Teks Pilihan:
12. Dewan kota/dewan kabupaten adalah lembaga musyawarah pada tingkat kota/kabupaten untuk peran serta masyarakat dalam penyelenggaraan pembangunan dan peningkatan pelayanan masyarakat.
13. Lembaga musyawarah kelurahan adalah lembaga musyawarah pada tingkat kelurahan untuk menampung aspirasi serta meningkatkan partisipasi dan pemberdayaan masyarakat.
14. Peraturan daerah adalah peraturan perundang-undangan Provinsi DKI Jakarta yang dibentuk oleh DPRD Provinsi DKI Jakarta dengan persetujuan bersama Gubernur.
15. Peraturan Gubernur adalah peraturan yang ditetapkan oleh Gubernur untuk melaksanakan peraturan daerah dan peraturan perundang-undangan.
16. Kawasan khusus adalah kawasan di dalam wilayah Provinsi DKI Jakarta yang ditetapkan oleh Pemerintah untuk menyelenggarakan fungsi tertentu pemerintahan dan penyelenggaraan negara yang bersifat khusus bagi kepentingan nasional.

Data yang Tersedia:
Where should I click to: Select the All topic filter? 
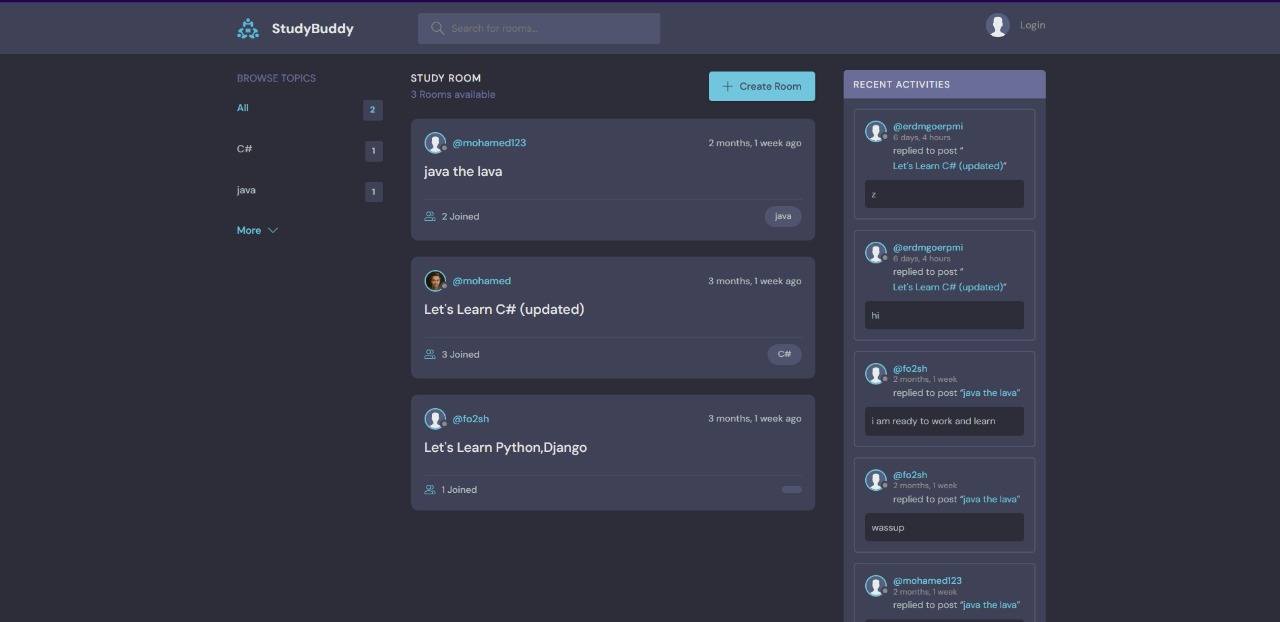pos(243,108)
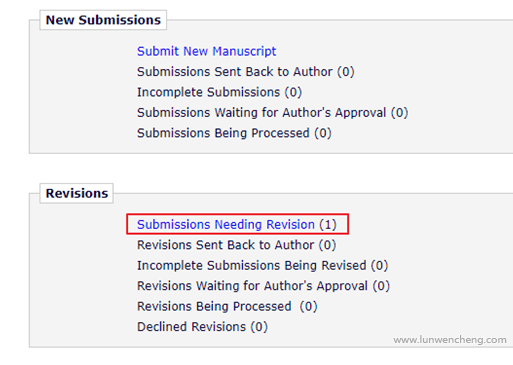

Soal Latihan:
(a) Ubah paragraf teks pilihan yang diawali "16. Kawasan khusus adalah" menjadi daftar singkat yang tetap memuat fakta utamanya.
(b) Jawab pertanyaan tentang teks pilihan berikut secara singkat:
(i) Siapa yang membentuk peraturan daerah?
(ii) Apa tujuan lembaga musyawarah kelurahan?
(iii) Siapa yang menetapkan Peraturan Gubernur?
(c) Cetak bagian teks pilihan yang dimulai dari "14. Peraturan daerah" dan berakhir pada "persetujuan bersama Gubernur.".
Kerjakan semuanya hanya berdasarkan teks pilihan.

Hasil Tiap Soal:
(a)
Kawasan khusus:
- terletak di dalam wilayah Provinsi DKI Jakarta;
- ditetapkan oleh Pemerintah;
- berfungsi untuk menyelenggarakan fungsi tertentu pemerintahan dan penyelenggaraan negara yang bersifat khusus;
- ditujukan bagi kepentingan nasional.

(b)
(i) DPRD Provinsi DKI Jakarta, dengan persetujuan bersama Gubernur.
(ii) Menampung aspirasi serta meningkatkan partisipasi dan pemberdayaan masyarakat.
(iii) Gubernur.

(c)
14. Peraturan daerah adalah peraturan perundang-undangan Provinsi DKI Jakarta yang dibentuk oleh DPRD Provinsi DKI Jakarta dengan persetujuan bersama Gubernur.